● WHAT YOU WILL DO
Can you format the stretch of rows from the line containing "Task: Open the Audit log link" through the line containing "Jump to replied" as a numbered list, skipping any blank lines and including nothing else?

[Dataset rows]

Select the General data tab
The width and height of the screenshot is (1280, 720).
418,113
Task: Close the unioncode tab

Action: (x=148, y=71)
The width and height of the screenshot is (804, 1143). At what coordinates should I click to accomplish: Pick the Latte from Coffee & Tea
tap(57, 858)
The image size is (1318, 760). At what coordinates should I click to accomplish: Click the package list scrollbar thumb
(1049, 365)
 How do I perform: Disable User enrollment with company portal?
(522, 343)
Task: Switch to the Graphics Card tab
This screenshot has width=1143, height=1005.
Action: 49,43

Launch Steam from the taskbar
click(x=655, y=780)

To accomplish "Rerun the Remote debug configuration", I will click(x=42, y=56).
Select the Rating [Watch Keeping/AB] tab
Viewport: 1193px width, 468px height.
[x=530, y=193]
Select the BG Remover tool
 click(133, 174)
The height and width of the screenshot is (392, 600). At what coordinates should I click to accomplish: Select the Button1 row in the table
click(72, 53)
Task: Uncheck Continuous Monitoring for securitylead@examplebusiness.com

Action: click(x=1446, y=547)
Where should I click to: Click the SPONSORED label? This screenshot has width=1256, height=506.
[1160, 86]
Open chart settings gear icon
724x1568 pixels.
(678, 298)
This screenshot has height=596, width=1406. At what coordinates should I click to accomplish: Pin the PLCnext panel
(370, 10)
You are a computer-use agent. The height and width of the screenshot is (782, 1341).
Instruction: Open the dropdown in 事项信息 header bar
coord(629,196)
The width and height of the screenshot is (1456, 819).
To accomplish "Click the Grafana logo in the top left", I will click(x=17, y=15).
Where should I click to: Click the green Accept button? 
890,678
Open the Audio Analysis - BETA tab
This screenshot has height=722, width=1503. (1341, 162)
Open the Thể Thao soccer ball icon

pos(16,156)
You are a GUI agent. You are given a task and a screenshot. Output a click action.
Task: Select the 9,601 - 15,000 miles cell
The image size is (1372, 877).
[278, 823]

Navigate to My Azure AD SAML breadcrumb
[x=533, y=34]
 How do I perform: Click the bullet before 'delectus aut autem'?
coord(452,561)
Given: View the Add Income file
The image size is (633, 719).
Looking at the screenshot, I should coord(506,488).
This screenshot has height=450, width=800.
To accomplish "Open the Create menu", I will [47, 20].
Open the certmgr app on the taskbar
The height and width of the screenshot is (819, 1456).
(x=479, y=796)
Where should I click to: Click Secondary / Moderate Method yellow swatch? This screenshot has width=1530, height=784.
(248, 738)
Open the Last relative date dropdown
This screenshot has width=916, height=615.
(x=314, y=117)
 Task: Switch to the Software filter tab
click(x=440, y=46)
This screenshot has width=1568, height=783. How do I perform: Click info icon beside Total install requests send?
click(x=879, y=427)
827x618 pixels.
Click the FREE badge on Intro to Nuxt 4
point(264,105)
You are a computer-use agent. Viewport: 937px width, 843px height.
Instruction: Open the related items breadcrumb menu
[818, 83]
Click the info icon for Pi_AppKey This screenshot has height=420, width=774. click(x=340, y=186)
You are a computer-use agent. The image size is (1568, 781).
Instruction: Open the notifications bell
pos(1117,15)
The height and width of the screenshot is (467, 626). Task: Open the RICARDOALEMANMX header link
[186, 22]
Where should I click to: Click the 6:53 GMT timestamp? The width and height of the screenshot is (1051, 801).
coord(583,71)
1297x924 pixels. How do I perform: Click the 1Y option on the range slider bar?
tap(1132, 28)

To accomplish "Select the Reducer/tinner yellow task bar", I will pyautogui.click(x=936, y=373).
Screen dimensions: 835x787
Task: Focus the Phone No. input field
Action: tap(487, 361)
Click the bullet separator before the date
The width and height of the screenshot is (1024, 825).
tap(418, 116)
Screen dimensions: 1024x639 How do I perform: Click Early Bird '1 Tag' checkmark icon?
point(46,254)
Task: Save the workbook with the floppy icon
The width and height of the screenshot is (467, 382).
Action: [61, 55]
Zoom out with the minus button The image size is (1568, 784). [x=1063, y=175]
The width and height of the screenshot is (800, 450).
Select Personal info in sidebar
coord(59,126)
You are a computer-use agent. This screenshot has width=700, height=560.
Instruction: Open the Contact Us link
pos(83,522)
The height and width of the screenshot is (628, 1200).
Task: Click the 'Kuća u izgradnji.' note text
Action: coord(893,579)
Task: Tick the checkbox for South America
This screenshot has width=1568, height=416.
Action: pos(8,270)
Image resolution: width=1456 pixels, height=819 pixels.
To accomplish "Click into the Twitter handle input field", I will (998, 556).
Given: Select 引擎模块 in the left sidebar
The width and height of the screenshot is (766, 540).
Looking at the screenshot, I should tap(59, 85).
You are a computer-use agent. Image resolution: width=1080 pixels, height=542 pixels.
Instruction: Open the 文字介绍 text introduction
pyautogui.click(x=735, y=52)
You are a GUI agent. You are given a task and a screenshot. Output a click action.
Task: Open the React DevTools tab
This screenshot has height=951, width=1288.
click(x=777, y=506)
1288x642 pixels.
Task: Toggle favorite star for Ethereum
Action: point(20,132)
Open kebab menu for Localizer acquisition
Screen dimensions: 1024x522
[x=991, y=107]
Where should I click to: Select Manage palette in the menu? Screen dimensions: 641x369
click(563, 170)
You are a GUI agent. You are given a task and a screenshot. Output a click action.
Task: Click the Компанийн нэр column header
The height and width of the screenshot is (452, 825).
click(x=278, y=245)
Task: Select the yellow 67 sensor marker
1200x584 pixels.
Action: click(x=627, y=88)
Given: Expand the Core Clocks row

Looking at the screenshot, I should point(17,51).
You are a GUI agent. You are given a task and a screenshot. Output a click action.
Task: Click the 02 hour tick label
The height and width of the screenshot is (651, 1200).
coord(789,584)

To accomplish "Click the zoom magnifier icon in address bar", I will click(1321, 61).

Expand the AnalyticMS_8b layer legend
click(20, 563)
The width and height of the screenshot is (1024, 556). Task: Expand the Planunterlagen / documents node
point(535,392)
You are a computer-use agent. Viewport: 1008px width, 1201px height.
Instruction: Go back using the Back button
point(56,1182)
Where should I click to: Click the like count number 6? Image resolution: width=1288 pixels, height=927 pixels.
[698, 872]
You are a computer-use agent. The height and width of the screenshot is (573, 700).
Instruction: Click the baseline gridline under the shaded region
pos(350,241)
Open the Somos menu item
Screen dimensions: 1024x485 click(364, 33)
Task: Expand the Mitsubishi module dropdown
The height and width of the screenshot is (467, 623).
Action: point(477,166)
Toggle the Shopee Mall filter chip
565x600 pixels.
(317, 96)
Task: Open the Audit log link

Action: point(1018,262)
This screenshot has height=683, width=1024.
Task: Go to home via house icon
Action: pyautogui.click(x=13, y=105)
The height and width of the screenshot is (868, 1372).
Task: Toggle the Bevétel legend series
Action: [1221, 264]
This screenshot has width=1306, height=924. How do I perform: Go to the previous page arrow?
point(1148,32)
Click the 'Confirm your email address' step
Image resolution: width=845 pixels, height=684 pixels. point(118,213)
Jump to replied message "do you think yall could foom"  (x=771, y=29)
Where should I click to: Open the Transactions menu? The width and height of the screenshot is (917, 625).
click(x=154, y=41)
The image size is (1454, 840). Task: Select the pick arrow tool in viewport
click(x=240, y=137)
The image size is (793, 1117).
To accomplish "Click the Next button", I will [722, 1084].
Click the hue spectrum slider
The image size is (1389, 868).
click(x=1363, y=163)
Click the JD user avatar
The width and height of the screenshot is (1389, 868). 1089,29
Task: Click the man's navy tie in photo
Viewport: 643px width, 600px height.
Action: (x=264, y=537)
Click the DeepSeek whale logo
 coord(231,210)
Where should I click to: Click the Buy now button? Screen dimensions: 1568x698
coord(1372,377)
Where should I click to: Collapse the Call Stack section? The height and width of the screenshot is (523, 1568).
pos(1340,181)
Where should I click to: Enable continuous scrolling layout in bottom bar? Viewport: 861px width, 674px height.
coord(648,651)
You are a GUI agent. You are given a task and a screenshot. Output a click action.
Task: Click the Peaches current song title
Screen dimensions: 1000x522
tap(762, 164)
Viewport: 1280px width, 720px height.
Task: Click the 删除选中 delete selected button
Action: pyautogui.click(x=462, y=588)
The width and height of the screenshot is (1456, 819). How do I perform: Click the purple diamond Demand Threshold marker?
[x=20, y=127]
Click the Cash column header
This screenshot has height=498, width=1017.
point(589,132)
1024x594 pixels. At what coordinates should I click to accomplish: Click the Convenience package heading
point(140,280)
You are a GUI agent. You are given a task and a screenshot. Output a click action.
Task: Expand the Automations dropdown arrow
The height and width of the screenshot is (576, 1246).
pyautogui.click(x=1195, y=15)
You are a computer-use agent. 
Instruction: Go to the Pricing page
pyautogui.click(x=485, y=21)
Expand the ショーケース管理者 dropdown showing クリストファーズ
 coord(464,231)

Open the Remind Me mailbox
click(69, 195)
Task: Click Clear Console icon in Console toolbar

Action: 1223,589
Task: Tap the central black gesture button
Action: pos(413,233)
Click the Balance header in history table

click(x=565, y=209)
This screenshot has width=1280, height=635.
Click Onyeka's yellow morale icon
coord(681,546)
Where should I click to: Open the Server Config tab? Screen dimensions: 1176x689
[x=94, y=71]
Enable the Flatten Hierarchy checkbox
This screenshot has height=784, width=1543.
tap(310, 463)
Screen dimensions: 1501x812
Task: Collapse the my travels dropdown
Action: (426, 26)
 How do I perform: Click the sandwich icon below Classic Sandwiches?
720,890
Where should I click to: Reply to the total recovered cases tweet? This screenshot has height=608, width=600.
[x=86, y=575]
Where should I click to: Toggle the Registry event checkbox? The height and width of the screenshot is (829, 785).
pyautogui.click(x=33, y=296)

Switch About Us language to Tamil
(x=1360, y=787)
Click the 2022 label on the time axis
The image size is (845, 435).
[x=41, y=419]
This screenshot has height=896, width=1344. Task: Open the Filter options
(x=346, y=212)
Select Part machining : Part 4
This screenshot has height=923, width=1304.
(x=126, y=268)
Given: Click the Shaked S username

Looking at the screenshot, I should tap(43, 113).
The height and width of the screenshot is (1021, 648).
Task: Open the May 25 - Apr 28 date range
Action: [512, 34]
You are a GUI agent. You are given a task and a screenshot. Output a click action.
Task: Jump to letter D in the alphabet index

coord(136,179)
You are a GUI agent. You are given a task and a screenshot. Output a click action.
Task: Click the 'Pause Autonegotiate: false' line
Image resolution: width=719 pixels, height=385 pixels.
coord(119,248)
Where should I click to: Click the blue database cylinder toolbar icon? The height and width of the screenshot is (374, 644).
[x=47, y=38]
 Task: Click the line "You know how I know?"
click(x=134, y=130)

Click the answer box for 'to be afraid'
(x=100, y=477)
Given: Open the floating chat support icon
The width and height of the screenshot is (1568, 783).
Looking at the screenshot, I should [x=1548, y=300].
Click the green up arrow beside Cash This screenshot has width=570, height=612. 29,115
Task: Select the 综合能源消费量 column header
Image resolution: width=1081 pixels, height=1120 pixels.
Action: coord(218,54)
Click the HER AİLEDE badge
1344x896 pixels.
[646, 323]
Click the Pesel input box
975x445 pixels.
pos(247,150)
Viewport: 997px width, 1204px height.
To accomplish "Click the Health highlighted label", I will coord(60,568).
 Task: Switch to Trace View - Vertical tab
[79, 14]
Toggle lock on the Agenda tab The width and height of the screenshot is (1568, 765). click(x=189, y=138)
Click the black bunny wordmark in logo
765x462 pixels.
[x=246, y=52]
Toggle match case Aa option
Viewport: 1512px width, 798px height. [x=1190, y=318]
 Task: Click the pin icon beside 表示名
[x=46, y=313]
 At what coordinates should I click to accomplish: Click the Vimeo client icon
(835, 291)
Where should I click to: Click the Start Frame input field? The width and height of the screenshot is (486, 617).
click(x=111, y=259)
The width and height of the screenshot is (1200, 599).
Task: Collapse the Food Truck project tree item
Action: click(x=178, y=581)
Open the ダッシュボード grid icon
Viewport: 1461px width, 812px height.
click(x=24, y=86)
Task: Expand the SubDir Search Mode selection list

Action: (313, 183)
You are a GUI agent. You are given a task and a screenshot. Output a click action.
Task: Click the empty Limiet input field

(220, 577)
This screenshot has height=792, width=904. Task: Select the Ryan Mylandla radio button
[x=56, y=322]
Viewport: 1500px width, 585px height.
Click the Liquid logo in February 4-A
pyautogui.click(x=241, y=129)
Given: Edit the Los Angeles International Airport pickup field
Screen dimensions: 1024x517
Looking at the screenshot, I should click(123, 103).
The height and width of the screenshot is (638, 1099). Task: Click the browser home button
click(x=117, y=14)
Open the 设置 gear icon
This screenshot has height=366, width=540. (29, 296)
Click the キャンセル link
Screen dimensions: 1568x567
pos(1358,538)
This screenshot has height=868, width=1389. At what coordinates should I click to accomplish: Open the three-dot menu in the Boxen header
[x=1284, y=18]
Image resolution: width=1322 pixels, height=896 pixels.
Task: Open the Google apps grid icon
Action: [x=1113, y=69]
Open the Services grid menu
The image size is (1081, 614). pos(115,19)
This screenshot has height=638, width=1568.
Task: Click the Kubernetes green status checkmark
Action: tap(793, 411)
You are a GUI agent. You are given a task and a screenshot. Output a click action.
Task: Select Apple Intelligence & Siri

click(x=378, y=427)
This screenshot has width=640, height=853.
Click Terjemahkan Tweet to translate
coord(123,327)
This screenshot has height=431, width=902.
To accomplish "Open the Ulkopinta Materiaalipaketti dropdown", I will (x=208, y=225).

● RESPONSE
1. Task: Open the Audit log link
2. Action: point(1018,262)
3. This screenshot has height=683, width=1024.
4. Task: Go to home via house icon
5. Action: pyautogui.click(x=13, y=105)
6. The height and width of the screenshot is (868, 1372).
7. Task: Toggle the Bevétel legend series
8. Action: [1221, 264]
9. This screenshot has width=1306, height=924. How do I perform: Go to the previous page arrow?
10. point(1148,32)
11. Click the 'Confirm your email address' step
12. Image resolution: width=845 pixels, height=684 pixels. point(118,213)
13. Jump to replied message "do you think yall could foom"  (x=771, y=29)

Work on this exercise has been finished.